**Given records**
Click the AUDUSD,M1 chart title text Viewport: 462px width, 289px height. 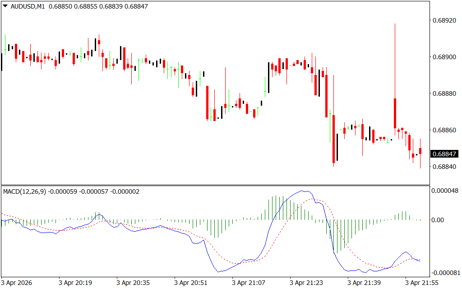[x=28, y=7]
---
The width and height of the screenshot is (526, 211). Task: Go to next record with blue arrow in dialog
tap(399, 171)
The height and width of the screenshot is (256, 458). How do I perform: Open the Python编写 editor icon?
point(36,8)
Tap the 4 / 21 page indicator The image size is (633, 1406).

**Assignment**
In the entries above, find the line with "The height and" and the line with "Tap the 4 /", then set down exactly those two and every line between them, nothing else.

**Completed exercise**
The height and width of the screenshot is (256, 458). How do I perform: Open the Python编写 editor icon?
point(36,8)
Tap the 4 / 21 page indicator The image size is (633, 1406).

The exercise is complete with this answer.